The entire tournament was ostensibly an attack on, "fake science," with, "fake science," being defined as researchers being encouraged to falsify results, yet they themselves falsify one of their markets (e.g. there being fewer than 100,000 daily COVID cases in China, which they incorrectly resolved as NO). So what is the definition of suitable? Basically anyone who will cash the check, right?
Most “competitions” are very clear about winner criteria—usually formal papers, presentations, and the like.
Leaving it ambiguous (two weeks or fifty-two weeks? One blog post about winning or thinking they’re actually getting a grad student slave for less than a doordasher makes) is very odd.
My guess is the credential is borderline worthless and perhaps they find someone from Myanmar who needs a visa and it’s a match made in heaven, but otherwise the gap between skill measured (trading) and what they want (publishing/writing at borderline illegal wages) is enormous, as is the ambiguity of whether the prize is actually an albatross hung around whoever’s neck to be their assistant.
Note that you have to fill out a demographics survey to be eligible for winning. If considering the top 5 eligible candidates, it's more likely that one research-y person is among them that could be hired.
(Even playing the strategic game of taking the right amount of risk to win top 5 takes skill. You also become much more likely to win if you have good judgement.)
@Adam Do they need to quit their jobs? Or is it "here's $25k to fund any prediction work you feel like doing in your spare time"
@Adam tournament rules: "This position will pay $25,000 and not require teaching or in-person residency. Rather, it will provide an academic job and financial support for a researcher to do whatever they want with their time, in order to advance their career or work on other projects."
You could absolutely take the prize and just keep doing whatever you were already doing, plus maybe some extra forecasting since you've already proven yourself; in fact I think they expect that situation.

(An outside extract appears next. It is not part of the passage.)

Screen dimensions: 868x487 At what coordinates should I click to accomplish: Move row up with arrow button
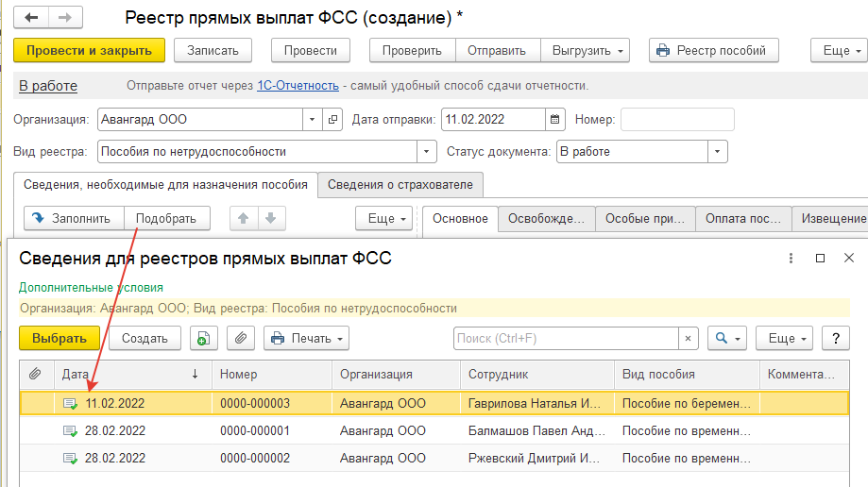point(244,218)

I think Noah Kreuter's comment on the tournament announcement could be correct without reducing odds on this market at all? In fact the resolution criteria seems so general it's difficult to say what would cause a hire to fall through.
@GavrielK I'd be willing to edit the resolution criteria if you think it would be helpful?
I agree there are so many random variables with how the resolution criteria is currently set up that maybe it doesn't really address the interesting questions worth voting on. I just wasn't sure when making it how to better set up the question.
@DavidChee I think this is an inherently tough market to frame bc the tournament is so experimental! I don't know if I have a good edit idea for you. The interesting question to me is something like "Will Salem/CSPI agree that whoever they hire for the fellowship is a legitimately good forecaster?" which doesn't really make a good market question.
(If you found a reasonable edit I'd probably sell my yes shares, though!)
@GavrielK Why would they hire someone who wants to take the money and continue doing their day job and not being an academic?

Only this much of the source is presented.